Research findings presented at ACS Fall Meeting
JTI and Intellegens have applied machine learning to study toxicology. Project results will be presented at next week’s American Chemical Society (ACS) Meeting in San Francisco.
Analysing experimental datasets to understand and enable control of the toxicological properties of chemicals is a key task for R&D teams developing chemicals and formulations in areas such as life sciences, fast moving consumer goods, and foods and beverages.
Such datasets often contain gaps, particularly if they aggregate the results of more than one study. With high experimental costs and long lead-times in development, these teams search for any insight that can gain more value from each experiment, generating new understanding to speed up the development process.

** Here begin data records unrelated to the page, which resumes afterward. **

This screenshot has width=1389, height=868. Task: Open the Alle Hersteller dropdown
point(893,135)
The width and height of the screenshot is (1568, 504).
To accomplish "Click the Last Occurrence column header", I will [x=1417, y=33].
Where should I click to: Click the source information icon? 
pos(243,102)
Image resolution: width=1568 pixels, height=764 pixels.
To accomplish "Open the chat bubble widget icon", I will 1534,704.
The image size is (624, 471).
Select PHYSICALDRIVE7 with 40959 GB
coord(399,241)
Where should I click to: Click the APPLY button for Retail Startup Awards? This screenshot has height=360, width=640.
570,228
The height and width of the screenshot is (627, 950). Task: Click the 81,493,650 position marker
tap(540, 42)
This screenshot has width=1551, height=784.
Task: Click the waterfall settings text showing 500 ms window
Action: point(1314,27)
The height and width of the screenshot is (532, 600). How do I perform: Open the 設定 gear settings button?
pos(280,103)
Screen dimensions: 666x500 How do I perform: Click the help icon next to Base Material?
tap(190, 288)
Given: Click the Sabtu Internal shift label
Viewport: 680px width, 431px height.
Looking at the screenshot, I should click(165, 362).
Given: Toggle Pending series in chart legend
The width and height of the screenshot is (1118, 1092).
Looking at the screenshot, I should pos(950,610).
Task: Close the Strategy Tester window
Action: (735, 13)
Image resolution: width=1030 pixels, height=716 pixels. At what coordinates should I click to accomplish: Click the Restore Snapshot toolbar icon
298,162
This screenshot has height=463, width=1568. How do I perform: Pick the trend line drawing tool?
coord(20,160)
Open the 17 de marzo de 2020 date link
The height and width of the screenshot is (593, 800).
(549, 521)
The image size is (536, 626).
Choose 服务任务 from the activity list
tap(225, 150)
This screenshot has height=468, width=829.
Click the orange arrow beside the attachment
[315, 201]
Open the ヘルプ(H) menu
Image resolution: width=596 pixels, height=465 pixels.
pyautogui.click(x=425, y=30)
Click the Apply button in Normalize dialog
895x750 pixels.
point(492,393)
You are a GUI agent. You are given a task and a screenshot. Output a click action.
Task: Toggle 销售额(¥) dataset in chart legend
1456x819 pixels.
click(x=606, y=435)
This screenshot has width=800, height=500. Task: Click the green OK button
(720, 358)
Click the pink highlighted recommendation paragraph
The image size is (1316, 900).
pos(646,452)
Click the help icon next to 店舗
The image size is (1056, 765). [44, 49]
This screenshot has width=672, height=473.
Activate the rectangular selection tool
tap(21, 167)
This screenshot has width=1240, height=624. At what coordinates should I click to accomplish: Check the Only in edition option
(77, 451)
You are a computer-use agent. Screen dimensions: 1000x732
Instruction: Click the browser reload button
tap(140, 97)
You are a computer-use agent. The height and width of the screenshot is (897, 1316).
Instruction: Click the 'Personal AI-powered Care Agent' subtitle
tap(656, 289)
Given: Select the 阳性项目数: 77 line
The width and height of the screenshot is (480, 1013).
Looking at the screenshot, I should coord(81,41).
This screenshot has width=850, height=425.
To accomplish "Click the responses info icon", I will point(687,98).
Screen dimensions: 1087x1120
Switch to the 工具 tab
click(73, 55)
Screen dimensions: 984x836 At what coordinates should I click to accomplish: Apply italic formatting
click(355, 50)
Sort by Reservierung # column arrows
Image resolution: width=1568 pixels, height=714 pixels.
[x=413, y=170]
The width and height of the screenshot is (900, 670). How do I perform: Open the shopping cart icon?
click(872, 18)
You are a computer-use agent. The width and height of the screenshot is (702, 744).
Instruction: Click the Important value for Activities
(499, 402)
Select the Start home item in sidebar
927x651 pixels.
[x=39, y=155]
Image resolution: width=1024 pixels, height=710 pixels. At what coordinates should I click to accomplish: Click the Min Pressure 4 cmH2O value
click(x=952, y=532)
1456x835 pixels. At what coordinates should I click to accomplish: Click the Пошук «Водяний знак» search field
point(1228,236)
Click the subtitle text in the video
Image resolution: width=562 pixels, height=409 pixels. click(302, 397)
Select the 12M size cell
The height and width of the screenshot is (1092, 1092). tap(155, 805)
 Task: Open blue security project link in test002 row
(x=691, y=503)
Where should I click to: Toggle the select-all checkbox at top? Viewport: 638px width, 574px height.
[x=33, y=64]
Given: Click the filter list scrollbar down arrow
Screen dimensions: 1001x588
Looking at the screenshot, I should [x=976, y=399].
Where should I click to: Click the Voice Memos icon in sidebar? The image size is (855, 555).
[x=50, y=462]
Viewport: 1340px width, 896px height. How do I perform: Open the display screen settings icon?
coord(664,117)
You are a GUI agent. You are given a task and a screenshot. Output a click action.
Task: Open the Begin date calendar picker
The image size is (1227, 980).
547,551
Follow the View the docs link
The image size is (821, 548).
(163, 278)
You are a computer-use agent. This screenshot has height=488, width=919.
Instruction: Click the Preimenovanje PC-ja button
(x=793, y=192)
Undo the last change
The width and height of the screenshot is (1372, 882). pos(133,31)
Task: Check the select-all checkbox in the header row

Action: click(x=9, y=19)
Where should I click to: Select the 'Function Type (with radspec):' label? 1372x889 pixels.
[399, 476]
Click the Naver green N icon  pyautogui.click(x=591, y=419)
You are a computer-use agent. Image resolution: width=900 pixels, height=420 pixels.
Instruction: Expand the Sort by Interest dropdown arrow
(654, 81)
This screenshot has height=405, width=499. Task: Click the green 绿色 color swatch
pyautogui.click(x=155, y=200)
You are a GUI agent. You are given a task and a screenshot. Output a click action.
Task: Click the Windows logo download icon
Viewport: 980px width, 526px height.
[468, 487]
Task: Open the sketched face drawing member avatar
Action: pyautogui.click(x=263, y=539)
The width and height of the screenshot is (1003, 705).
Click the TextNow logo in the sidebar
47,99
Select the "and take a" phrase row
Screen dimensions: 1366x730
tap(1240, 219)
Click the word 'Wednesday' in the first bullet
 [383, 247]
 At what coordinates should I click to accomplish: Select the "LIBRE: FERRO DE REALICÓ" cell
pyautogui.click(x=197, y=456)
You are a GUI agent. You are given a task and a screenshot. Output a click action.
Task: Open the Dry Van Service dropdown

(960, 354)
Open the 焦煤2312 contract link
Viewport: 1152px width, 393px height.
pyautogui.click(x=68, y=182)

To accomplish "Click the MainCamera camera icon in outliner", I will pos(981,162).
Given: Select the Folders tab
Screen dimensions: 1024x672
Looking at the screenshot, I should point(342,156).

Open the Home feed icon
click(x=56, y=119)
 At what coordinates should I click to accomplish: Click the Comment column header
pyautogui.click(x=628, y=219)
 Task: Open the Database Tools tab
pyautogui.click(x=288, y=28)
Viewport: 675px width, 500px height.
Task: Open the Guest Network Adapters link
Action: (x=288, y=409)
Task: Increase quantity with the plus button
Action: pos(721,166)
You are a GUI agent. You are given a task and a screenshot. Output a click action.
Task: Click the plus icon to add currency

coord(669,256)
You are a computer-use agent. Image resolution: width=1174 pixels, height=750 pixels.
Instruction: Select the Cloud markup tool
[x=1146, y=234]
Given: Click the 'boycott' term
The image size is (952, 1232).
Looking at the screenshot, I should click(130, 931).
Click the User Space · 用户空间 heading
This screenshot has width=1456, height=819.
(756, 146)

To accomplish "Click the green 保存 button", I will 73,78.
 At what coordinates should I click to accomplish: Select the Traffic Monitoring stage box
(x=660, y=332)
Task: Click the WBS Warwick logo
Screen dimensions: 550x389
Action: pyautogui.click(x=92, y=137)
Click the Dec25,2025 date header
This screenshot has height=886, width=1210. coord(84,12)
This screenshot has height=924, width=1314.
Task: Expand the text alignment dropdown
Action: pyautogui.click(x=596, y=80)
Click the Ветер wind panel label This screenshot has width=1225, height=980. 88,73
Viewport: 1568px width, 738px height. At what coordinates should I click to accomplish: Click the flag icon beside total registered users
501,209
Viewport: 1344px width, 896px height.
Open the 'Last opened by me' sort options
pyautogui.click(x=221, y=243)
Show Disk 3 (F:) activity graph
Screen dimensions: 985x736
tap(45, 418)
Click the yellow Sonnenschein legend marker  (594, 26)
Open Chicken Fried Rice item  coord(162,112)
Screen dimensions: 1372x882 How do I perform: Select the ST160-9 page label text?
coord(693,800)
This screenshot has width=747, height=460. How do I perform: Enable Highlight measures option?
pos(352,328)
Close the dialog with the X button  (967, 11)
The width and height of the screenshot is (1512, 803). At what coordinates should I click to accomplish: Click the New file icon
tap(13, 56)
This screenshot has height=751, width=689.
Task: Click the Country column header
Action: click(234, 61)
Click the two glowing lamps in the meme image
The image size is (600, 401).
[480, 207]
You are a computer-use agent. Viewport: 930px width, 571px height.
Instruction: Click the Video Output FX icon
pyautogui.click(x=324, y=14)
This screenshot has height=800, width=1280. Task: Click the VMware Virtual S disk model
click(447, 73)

The focus of the project has been on validating the use of machine learning (ML)-based imputation methods for extracting value from toxicity data, and comparing this approach to traditional QSAR-based methods. An open-source data from the OECD QSAR Toolbox was studied, comprising approximately 2,500 ingredients with limited in vitro and in vivo data. The ML used was the Alchemite™ method from Intellegens. Because this is able to extract information from each endpoint in the data simultaneously, it was found to surpass the performance of the well-established single endpoint methods. The method is also more resilient to the inclusion of additional chemical or experimental data.
As a result, such ML approaches should not only produce richer information for the teams studying toxicology, but should enable a reduction in laborious data pre-processing tasks.
Presentation details
Title: Toxicological data gap filling using machine learning approaches; quantifying the benefits of imputation over single endpoint QSAR methods in toxicology data modelling of ingredients
Session: Algorithm Development and Data Analysis in Chemical Space (Division of Chemical Information)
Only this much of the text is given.